Vous avez disputé 114 matchs avec la Suisse. Le recordman Heinz Hermann en est à 118, Granit Xhaka à 115. Que signifient ces chiffres pour vous?
Les records sont une belle chose, mais ce n'est pas mon objectif premier. Je préférerais qu'on se souvienne de moi comme d'un joueur spécial. Ce serait bien que les gens m'associent plus tard à différents moments agréables qu'ils ont vécu, que ce soit lors de certains matchs ou de certains tournois.
Selon vous, comment votre popularité en Suisse a-t-elle évolué au fil des années?

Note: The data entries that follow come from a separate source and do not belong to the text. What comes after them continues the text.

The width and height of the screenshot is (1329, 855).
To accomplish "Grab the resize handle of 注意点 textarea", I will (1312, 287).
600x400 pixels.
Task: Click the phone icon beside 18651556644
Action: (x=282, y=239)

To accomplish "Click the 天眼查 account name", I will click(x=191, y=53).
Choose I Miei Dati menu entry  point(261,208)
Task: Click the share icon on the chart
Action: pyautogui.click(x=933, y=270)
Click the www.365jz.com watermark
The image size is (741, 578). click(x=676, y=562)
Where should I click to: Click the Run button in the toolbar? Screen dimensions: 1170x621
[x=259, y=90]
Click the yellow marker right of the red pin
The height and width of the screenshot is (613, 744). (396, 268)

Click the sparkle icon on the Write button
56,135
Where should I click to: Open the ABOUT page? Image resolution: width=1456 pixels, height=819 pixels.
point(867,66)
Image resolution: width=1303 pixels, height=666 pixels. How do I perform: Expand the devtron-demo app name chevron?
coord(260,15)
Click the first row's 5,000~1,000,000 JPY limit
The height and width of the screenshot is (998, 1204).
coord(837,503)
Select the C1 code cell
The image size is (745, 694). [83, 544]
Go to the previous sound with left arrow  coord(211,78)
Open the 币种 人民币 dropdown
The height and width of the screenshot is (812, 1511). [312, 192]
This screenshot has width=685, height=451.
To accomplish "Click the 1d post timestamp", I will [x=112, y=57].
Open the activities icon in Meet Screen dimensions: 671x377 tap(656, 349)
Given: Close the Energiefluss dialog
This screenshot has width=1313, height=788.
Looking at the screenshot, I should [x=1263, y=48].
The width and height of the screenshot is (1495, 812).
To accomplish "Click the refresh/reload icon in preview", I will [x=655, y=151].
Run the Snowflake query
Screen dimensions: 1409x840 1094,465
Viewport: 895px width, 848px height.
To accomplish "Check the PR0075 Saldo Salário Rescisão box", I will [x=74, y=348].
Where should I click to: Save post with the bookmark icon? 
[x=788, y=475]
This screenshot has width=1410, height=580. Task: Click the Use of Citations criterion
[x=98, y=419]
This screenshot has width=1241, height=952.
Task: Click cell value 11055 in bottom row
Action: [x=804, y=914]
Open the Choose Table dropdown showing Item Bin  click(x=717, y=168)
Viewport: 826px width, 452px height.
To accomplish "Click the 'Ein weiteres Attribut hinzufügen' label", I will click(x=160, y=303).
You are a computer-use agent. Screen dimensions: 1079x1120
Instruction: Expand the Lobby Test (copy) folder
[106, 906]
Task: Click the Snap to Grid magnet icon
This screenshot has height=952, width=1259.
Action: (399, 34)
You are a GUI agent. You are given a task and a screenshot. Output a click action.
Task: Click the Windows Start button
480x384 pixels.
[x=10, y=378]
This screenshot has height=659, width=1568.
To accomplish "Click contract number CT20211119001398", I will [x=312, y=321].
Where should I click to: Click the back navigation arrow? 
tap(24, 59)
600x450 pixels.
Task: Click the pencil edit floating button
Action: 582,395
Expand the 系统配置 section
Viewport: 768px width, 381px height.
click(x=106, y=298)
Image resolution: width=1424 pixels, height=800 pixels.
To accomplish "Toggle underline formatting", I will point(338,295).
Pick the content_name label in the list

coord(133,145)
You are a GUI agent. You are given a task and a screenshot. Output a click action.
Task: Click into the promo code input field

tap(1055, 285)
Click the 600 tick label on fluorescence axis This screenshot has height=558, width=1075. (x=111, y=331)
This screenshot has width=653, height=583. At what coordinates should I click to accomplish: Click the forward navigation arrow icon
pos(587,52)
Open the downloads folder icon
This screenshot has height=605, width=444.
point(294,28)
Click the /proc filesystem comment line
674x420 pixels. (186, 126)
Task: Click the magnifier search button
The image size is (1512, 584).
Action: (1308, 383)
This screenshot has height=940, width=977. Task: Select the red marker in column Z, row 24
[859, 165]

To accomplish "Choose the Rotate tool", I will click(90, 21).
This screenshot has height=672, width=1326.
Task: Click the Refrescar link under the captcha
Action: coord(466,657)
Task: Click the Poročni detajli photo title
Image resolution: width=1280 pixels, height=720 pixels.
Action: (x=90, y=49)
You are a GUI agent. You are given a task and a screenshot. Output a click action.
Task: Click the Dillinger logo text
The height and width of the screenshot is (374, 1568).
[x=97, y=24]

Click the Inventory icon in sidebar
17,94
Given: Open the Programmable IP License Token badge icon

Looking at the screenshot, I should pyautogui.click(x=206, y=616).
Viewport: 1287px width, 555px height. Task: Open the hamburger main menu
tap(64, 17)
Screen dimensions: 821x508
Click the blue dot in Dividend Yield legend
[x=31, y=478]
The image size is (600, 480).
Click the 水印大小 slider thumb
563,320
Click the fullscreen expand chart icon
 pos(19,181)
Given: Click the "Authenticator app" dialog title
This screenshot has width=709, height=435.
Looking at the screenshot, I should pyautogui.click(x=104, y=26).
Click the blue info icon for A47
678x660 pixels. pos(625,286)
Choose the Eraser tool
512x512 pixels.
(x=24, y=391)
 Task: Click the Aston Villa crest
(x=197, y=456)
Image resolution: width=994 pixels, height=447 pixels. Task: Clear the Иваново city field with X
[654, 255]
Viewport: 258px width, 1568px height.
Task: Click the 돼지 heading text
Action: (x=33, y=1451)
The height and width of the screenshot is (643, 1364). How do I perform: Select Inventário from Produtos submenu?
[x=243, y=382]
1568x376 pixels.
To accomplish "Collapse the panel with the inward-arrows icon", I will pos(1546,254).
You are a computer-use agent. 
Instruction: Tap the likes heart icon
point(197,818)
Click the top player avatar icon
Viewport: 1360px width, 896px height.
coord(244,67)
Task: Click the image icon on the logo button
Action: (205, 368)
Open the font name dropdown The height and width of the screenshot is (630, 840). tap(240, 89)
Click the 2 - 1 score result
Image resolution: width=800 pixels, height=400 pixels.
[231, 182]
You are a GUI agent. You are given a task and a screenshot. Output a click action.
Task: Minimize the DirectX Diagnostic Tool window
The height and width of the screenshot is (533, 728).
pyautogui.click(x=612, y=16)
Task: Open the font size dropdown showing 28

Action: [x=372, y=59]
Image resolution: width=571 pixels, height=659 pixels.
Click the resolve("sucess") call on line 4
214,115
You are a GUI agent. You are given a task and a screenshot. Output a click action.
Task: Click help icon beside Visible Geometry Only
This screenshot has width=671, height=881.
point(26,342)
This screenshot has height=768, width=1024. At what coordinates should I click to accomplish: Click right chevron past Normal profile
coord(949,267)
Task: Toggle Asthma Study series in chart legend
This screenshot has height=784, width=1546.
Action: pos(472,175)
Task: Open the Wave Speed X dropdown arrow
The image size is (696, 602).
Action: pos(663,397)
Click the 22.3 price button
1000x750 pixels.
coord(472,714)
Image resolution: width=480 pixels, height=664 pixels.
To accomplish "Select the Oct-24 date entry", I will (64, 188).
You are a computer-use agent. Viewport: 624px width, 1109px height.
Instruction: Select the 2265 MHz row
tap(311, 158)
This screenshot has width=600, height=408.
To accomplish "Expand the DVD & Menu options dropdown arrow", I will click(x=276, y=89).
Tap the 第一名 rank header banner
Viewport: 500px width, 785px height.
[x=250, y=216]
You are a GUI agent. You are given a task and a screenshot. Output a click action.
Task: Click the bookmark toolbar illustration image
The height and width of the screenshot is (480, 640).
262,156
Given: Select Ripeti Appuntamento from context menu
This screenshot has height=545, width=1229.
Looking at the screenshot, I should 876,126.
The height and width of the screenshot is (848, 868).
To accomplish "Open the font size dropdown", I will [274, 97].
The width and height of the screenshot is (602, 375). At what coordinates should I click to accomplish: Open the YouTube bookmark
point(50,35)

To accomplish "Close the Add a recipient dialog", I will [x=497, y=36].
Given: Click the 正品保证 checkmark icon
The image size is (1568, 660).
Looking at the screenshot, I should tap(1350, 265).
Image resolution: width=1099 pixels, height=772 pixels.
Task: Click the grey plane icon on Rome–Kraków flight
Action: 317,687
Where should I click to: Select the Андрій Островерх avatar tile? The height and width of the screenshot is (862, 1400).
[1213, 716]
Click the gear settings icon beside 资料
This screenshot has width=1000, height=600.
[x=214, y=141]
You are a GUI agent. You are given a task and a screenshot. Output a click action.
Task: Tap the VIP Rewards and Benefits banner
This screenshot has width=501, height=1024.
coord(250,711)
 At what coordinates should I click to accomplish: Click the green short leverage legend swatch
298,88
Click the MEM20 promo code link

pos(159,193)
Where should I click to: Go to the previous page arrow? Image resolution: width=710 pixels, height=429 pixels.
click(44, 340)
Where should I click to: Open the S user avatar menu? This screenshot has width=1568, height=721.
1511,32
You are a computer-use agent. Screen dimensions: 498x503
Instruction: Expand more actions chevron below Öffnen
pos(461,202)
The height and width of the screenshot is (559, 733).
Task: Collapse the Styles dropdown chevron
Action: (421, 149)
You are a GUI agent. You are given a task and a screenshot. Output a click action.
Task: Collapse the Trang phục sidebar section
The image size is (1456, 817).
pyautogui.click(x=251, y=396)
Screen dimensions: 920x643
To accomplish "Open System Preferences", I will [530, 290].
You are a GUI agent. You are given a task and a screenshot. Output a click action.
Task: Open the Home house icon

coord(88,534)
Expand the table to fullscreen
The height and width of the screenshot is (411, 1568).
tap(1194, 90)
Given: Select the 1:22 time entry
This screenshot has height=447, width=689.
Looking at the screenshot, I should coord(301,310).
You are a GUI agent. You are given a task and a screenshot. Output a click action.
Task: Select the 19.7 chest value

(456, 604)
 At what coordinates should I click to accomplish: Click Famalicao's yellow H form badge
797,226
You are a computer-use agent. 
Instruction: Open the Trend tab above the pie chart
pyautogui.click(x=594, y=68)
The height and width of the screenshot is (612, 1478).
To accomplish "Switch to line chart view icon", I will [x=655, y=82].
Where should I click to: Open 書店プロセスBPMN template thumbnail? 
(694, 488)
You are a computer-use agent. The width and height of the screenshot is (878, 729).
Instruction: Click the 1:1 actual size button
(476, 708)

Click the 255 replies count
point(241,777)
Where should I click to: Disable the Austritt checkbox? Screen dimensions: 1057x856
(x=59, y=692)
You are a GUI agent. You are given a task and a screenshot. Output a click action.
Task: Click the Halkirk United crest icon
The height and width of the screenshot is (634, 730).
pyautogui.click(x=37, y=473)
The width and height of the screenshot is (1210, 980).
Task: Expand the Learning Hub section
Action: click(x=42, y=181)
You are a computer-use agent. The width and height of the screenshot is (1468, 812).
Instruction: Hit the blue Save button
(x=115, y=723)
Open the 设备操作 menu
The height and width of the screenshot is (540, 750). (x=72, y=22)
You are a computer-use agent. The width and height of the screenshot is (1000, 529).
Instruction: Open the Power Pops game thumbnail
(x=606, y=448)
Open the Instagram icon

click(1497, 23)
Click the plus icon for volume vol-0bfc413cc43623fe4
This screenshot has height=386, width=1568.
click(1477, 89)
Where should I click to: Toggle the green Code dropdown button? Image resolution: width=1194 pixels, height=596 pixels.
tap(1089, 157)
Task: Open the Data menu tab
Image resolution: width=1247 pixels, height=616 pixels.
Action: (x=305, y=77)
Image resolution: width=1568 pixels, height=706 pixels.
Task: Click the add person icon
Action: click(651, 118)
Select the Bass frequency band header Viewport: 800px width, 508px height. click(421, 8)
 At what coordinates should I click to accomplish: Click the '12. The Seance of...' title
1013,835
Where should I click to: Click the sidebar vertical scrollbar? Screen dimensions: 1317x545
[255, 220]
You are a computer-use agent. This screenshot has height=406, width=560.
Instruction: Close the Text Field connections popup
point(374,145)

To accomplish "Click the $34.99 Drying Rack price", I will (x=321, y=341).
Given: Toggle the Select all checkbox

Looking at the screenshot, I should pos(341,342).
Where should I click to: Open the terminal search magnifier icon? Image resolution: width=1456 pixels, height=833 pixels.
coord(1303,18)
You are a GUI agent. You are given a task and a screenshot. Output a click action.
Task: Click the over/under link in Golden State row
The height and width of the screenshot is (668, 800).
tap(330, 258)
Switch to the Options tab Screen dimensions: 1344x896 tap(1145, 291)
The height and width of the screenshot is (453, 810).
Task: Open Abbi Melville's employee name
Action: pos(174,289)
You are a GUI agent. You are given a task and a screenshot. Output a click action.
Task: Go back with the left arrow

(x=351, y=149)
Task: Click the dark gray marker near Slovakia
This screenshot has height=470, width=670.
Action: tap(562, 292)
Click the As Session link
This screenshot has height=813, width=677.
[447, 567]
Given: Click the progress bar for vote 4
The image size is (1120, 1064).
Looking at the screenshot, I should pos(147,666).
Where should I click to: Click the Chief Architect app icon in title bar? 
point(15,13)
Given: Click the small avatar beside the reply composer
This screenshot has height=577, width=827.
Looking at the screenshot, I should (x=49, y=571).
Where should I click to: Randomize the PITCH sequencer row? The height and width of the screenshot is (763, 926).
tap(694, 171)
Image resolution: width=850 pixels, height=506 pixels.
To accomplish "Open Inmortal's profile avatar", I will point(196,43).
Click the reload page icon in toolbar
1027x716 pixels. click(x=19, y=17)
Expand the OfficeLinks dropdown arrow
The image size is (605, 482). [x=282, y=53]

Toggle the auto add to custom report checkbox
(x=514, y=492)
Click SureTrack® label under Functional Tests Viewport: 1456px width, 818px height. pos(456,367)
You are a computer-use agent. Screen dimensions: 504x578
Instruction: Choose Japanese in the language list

Je n'ai jamais eu de mauvaise expérience avec le public. Chaque fois que je suis en Suisse, les gens viennent très gentiment vers moi et me font comprendre qu'ils m'apprécient, et cela même quand je suis à une station-service à 4 heures du matin! Des fans viennent me voir et veulent faire un selfie. Si on me reconnaît même sous l'influence de l'alcool, cela veut tout dire! (il rit aux éclats).
L'Euro 2024 pourrait-il être votre dernier tournoi avec la Suisse, ou songez-vous encore à la Coupe du monde 2026 aux Etats-Unis?
Je vis le moment présent. Je n'aime pas trop me projeter dans l'avenir. Nous jouons samedi au Kosovo pour essayer de nous qualifier pour l'Euro 2024. Je fais abstraction de tout le reste! Tant que je m'amuse et que je me sens bien, tout va bien.
La Suisse étant largement favorite de son groupe de qualifications à l'Euro, on attend d'elle qu'elle remporte tous ses matchs. L'équipe peut-elle malgré tout continuer à se développer?
Oui, je pense que c'est un bon test pour voir comment nous gérons la pression. Actuellement, lorsque nous faisons match nul, c'est comme une défaite. C'est aussi ce que nous avons ressenti lors du dernier match contre la Roumanie (2-2) et c'est très bien ainsi.
Cette interview a été réalisée avec un petit comité de confrères.